À moins de cinq minutes de marche à pied, on rejoint le café le plus populaire de la région. Celui-ci fait face au siège de l’APC. À l’intérieur de ce café, les boissons se côtoient plutôt avec la politique qu’avec les jeux de cartes. Les discussions donnent un avant-goût d’une campagne électorale qui s’annonce déjà rude. Bien des listes de candidatures pour les élections locales du 29 novembre prochains sont peaufinées autour d’un café durant ce Ramadhan, a-t-on appris sur place. L’actuel président de l’APC est chaque soir à la même table et chaque soir entouré d’un nombre important de militants venus partager un café avec lui et aussi des citoyens venant lui faire part de leurs doléances ou encore leur satisfaction de voir tel ou tel projet enfin lancé. “C’est bien cela la démocratie de proximité, nous ne ratons aucune occasion pour écouter le citoyen”, nous dira le maire souriant et confiant quant à sa réélection.

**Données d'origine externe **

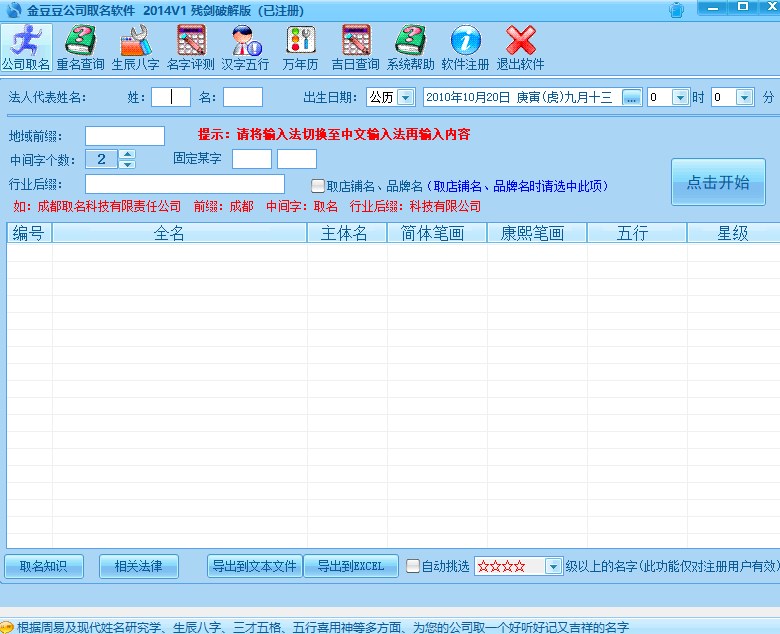Click the 全名 column header
Screen dimensions: 780x634
(169, 233)
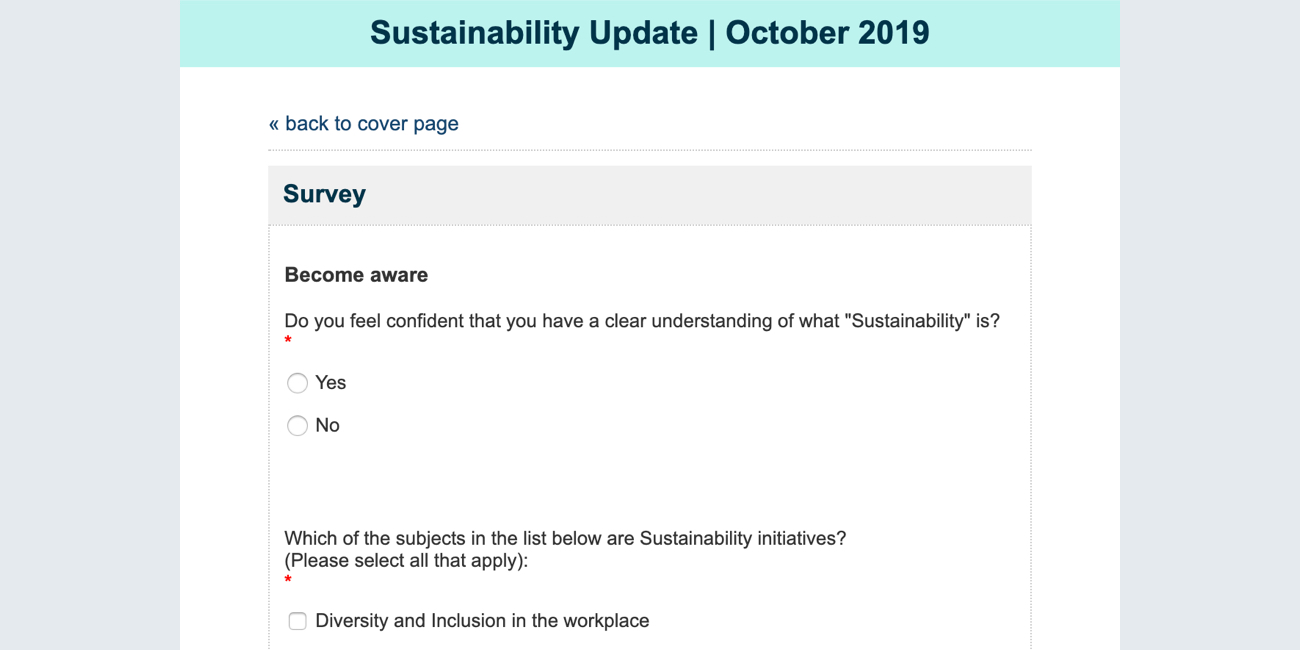Screen dimensions: 1300x650
Task: Click the back to cover page link
Action: pos(371,124)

À deux pas de ce café, vers le haut et aussi vers le bas, se trouvent les deux lieux où se réfugient pour le restant de la soirée tous ces jeunes et adultes qui aiment prolonger leurs soirées jusqu’à une heure avancée de la soirée. Ce sont ces lieux qu’on appelle communément en Kabylie le “loto”. Un de ces lieux est un café qui se met au “loto” après 22h alors que l’autre a été aménagé à coups de planches placées sur des briques pour la circonstance. Pour un mois. Dans ces locaux à rideau à moitié baissé puisque d’un point de vue réglementaire cette pratique est interdite. Il n’y a évidemment pas de place aux non-fumeurs. À l’intérieur, l’air devient irrespirable au fur et à mesure que l’horloge avance. À raison de 5 DA la partie, Boussad, un jeune pâtissier qui devra pourtant se lever tôt le matin mais qui est devenu un inconditionnel de ce jeu, dépense jusqu’à 200 DA la soirée lorsqu’il n’arrive aucune fois dans la soirée à remplir le premier toutes les cases de sa carte comme le stipulent les règles du jeu. “C’est juste une histoire de passer le temps”, dira encore Boussad expliquant que même lorsque l’on gagne, le “pactole” qu’on empoche ne dépasse pas les 100 à 120 DA. Mais “une partie appelle une autre, et on ne se rend souvent pas compte du temps qui passe”. Ce n’est qu’à partir de 1h ou 2h du matin que l’on commence à quitter, l’un derrière l’autre, les tables de fortune pour rentrer chez soi après, empruntant des chemins déserts. À cette heure-ci, l’on commence déjà à se réveiller. C’est l’heure du s’hour.